Inoltre, in Italia, il tasso di occupazione femminile risulta influenzato dalla grandezza della famiglia: esso decresce all’aumentare del numero di figli. In Francia, invece, l’occupazione femminile varia solo marginalmente in presenza di uno o due figli nel nucleo. Tuttavia, in entrambi i paesi, vivere in un nucleo famigliare composto da tre figli o più, mette in serio pericolo l’attività professionale delle donne. In Italia, infatti, nella fascia di età 25-49 anni, solo il 42% delle donne con tre figli sono attive occupate, tale percentuale aumenta a 60% in Francia.

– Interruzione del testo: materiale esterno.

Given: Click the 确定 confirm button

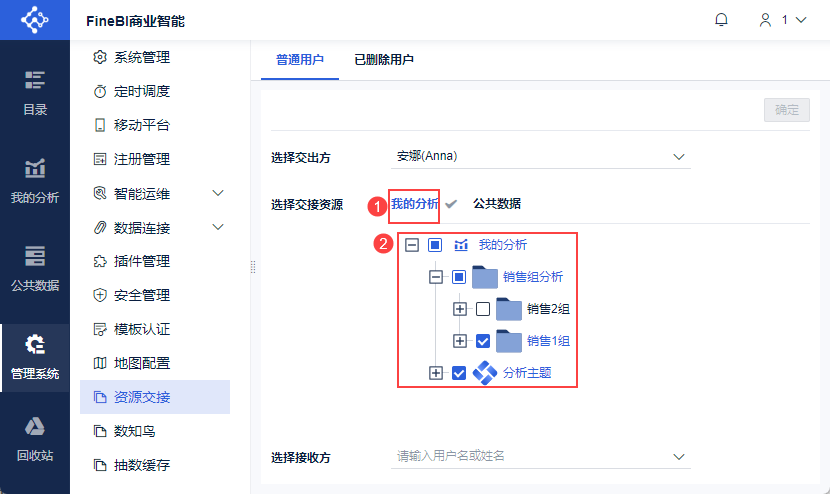Looking at the screenshot, I should pyautogui.click(x=786, y=110).
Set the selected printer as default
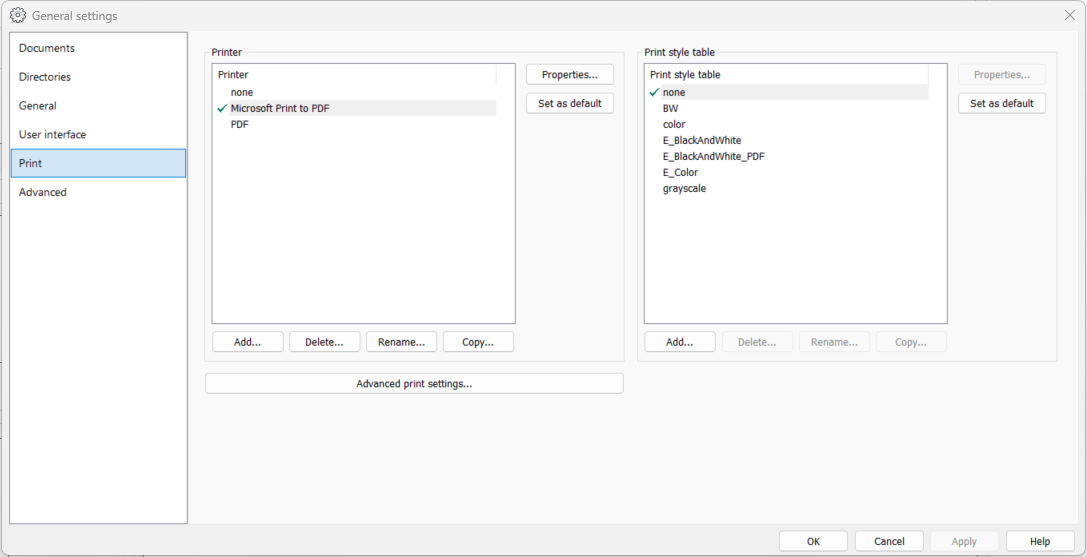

Benché in Italia esista un’opinione negativa rispetto al lavoro femminile in presenza di figli piccoli, il tasso di occupazione delle donne con figli in età prescolare è inferiore di soli 6 punti percentuali rispetto a quello delle donne senza figlia di età inferiore ai sei anni (61% contro 55%). In Francia, invece, a fronte di un’opinione positiva sul lavoro femminile durante tutte le fasi del ciclo di vita, il tasso di occupazione diminuisce profondamente in presenza di figli piccoli (80% delle donne senza figli di meno di sei anni sono attive occupate, contro 66% delle madri con figli di meno di sei anni). In questo paese, infatti, esistono delle misure per la conciliazione famiglia-lavoro che permettono a donne (e uomini) di cessare – momentaneamente – la loro attività professionale.
Per concludere
In un contesto europeo in cui si promuove l’occupazione femminile non si possono ignorare le conseguenze dell’arrivo dei figli sull’attività professionale delle donne. Se da un lato, infatti, l’Italia fatica a raggiungere l’obiettivo, sancito dal trattato di Lisbona, di un’occupazione femminile al 60%, si nota che anche in Francia, paese assai più performante, l’occupazione delle donne sia ancora sensibile all’età e al numero di figli presenti nel nucleo famigliare. E’ per questo motivo che appare auspicabile una maggiore condivisione delle responsabilità familiari e professionali tra le donne e gli uomini in entrambi i paesi.
Riferimenti bibliografici
ISTAT, 2012, Noi Italia, 100 statistiche per capire il paese in cui viviamo, www.istat.it
OECD, 2011, Doing better for families. Paris: OECD Publishing.